Face the music! If the public continues to doubt Darwin, after over a century of having it rammed down their throats as a fact beyond any reasonable doubt, its because the public is smarter than the nitwit, educated fool scientists who, acting more like priests in their dogmatic catechism, just don’t get the glaring problems involved in their religion of Darwinian fundamentalism.
Why? Because their minds are on HOLD.
Am I saying that the peer review process is a fallacy in itself? Of course not. I’m saying that one cannot use it as a “proof” of anything. Peers that review in biology, are more often than not those of the same opinion and in the Darwinian materialism cases, eager to approve of any article they think further justifies their own views and more than eager to disapprove of anything even remotely hinting at intelligent design.

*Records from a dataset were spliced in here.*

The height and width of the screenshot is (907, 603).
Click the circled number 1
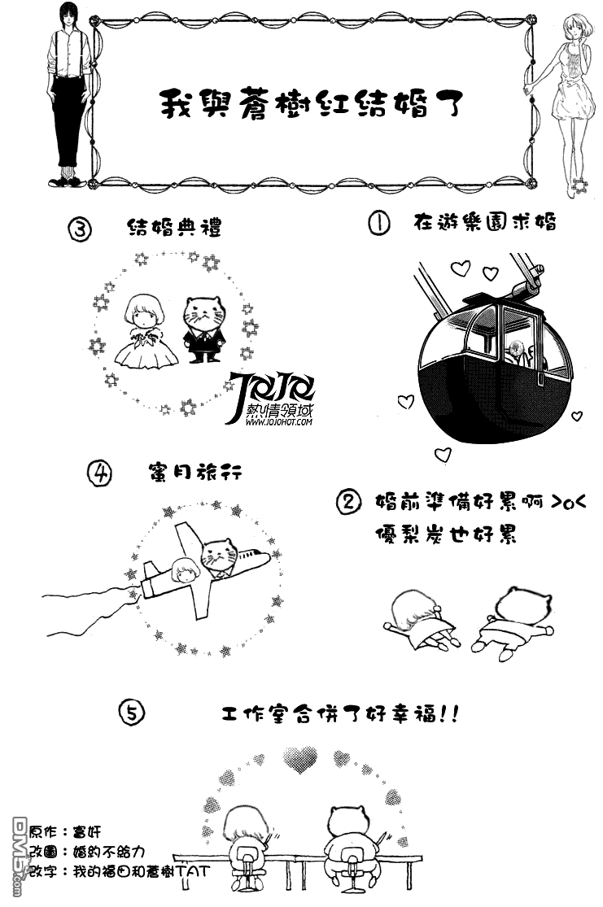point(379,223)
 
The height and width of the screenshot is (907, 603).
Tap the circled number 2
point(348,502)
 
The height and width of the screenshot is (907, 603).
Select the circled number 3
point(81,229)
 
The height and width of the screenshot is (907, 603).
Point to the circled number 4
point(99,473)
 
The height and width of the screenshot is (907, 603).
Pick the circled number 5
point(132,713)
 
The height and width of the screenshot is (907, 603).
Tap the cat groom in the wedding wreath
point(203,329)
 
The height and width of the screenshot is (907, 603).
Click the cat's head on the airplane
point(220,554)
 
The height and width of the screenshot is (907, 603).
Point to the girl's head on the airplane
point(186,569)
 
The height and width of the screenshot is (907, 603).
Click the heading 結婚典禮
point(174,227)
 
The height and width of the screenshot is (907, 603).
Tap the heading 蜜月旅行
point(195,472)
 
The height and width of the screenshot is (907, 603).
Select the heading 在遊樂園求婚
point(485,222)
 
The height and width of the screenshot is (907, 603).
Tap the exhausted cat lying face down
point(513,624)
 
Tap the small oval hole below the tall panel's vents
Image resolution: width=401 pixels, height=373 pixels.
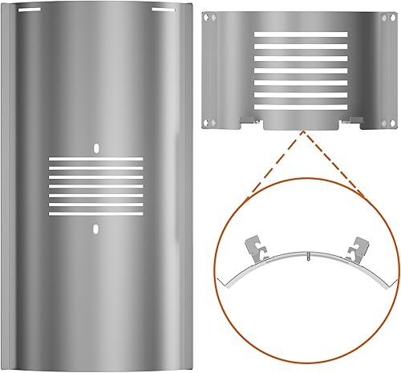(x=95, y=229)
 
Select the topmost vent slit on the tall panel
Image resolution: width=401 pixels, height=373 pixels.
(x=95, y=160)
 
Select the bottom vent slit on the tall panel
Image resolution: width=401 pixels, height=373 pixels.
(x=95, y=216)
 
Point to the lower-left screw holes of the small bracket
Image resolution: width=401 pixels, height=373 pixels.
(x=209, y=121)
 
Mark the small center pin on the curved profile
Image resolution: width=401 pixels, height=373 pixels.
(x=307, y=257)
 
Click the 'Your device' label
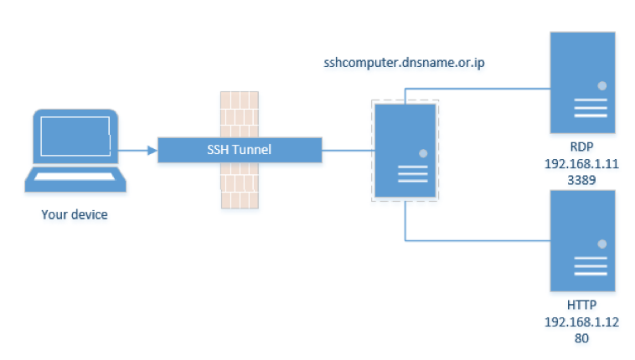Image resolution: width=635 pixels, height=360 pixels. [x=75, y=215]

Peer review is not an “end of debate” process. No matter how many reviewers may approve an article that doesn’t mean the view expressed therein is correct. I need to mention no more than I already did above in my response; Flat earth was a peer accepted view that was obviously wrong. Yet deep prejudice in the scientific community of the day couldn’t accept anything contrary to what they believed. Too many careers depended on it! Nothing has changed.
“The scientific establishment bears a grisly resemblance to the Spanish Inquisition. Either you accept the rules and attitudes and beliefs promulgated by the ‘papacy’ (for which read, perhaps, the Royal Society or the Royal College of Physicians), or face a dreadful retribution. We will not actually burn you at the stake, because that sanction, unhappily, is now no longer available under our milksop laws. But we will make damned sure that you are a dead duck in our trade.” (Gould, D.W., “Letting poetry loose in the laboratory,” New Scientist, 29 August 1992, p.51)The story of peers approving hypotheses that were clearly erroneous has been repeated hundreds of times since. Peer review is good but it doesn’t guarantee that only correct ideas will get through the system and indeed often guarantees quite the opposite!
In conclusion, if Darwinists insist on perpetually referring us all to the sheer numbers of “peer-reviewed” literature in their favor and the “scientific consensus” as proof positive of their theory, they should stop either pretending that argumentum-ad-populum is a fallacy or stop using it everywhere themselves!
It is not peer review itself that is in question here but the way Darwinists use it as evidence their inane theory must be true.